• ASSIGNMENT:
The output should match, line for line, the records from the line containing "This screenshot has height=782, width=1399." through the line containing "This screenshot has height=657, width=1266.", with every picture left out.

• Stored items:
▬▬▬▬▬▬
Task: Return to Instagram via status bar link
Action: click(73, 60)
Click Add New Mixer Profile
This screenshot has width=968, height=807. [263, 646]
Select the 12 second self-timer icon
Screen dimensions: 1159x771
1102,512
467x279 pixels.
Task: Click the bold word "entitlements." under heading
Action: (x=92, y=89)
▬▬▬▬▬▬
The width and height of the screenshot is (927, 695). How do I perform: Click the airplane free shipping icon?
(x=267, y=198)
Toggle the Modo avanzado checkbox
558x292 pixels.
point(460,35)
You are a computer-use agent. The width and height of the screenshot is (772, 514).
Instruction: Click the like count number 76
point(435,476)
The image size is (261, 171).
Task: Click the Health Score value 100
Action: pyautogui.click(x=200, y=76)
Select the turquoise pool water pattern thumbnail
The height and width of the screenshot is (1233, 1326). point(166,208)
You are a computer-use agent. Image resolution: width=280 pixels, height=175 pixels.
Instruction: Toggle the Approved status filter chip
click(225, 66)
▬▬▬▬▬▬
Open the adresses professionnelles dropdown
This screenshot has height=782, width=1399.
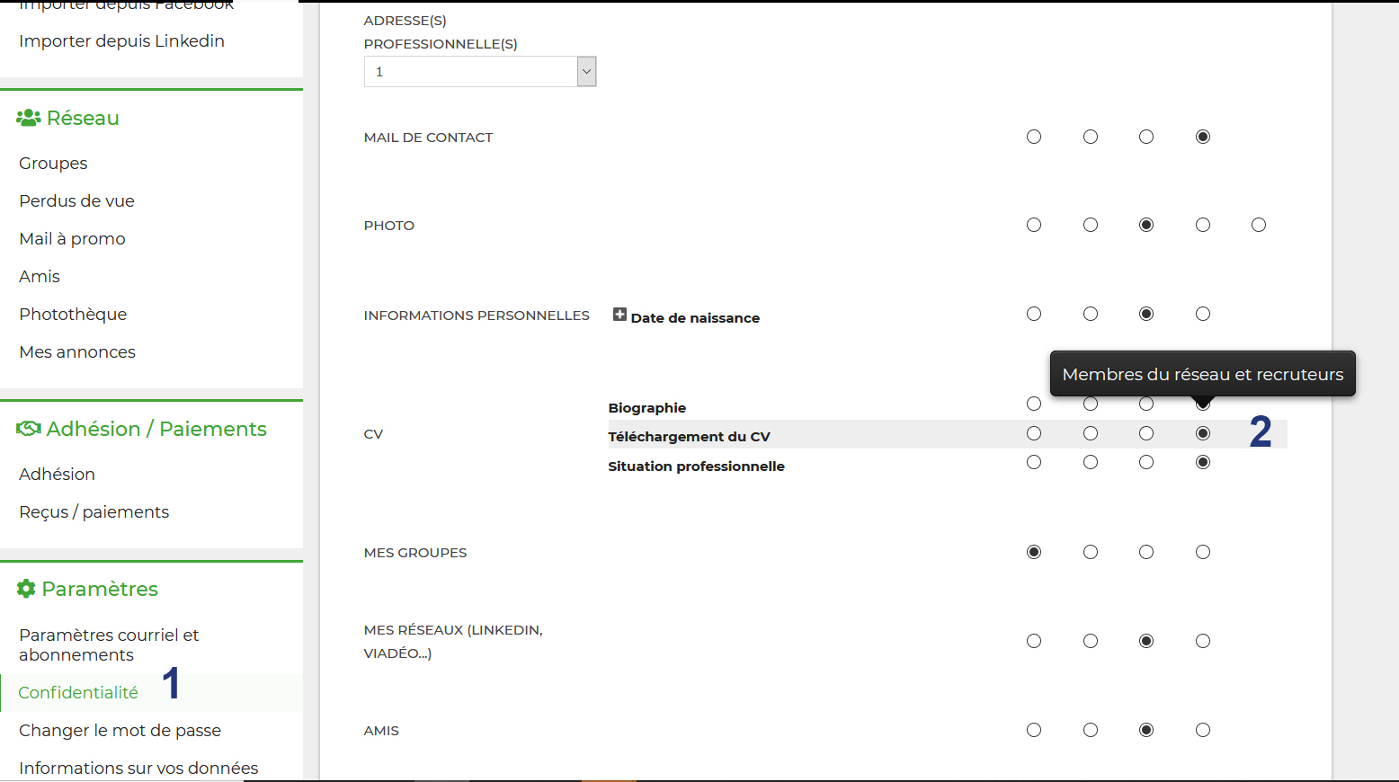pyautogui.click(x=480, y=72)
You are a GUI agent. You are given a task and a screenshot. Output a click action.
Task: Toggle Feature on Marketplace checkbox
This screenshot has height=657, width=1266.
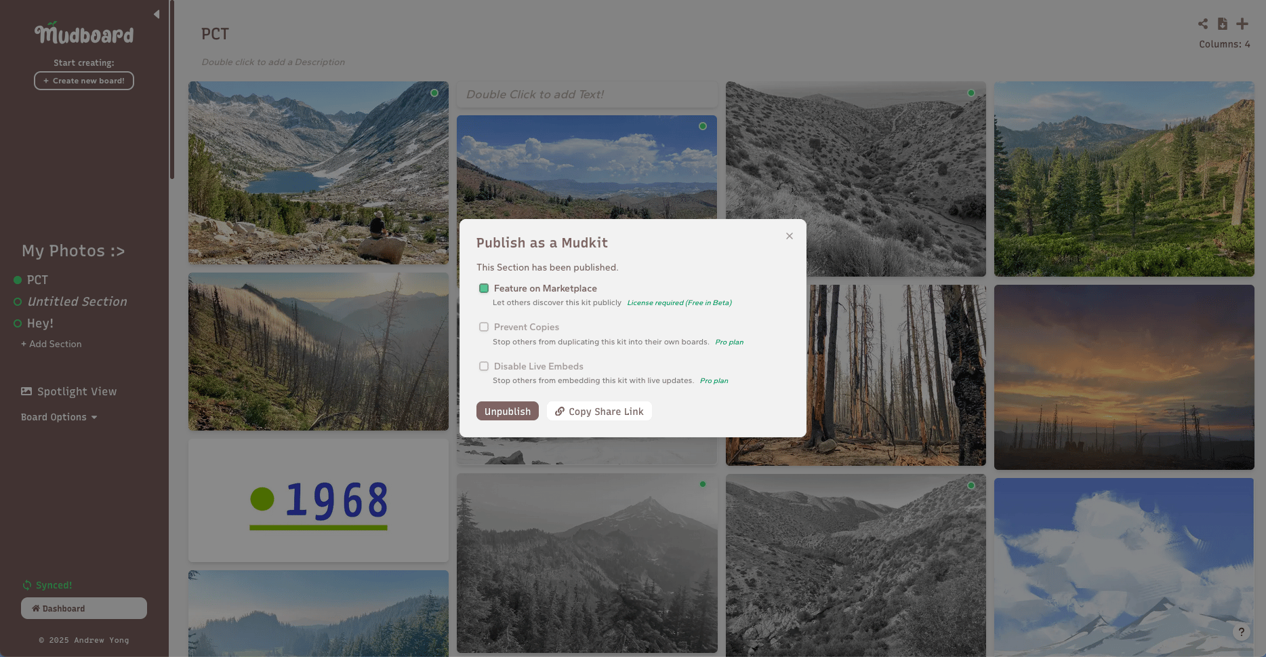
▬▬▬▬▬▬
• SOLUTION FOR THIS TASK:
This screenshot has height=782, width=1399.
pyautogui.click(x=480, y=72)
You are a GUI agent. You are given a task and a screenshot. Output a click action.
Task: Toggle Feature on Marketplace checkbox
This screenshot has height=657, width=1266.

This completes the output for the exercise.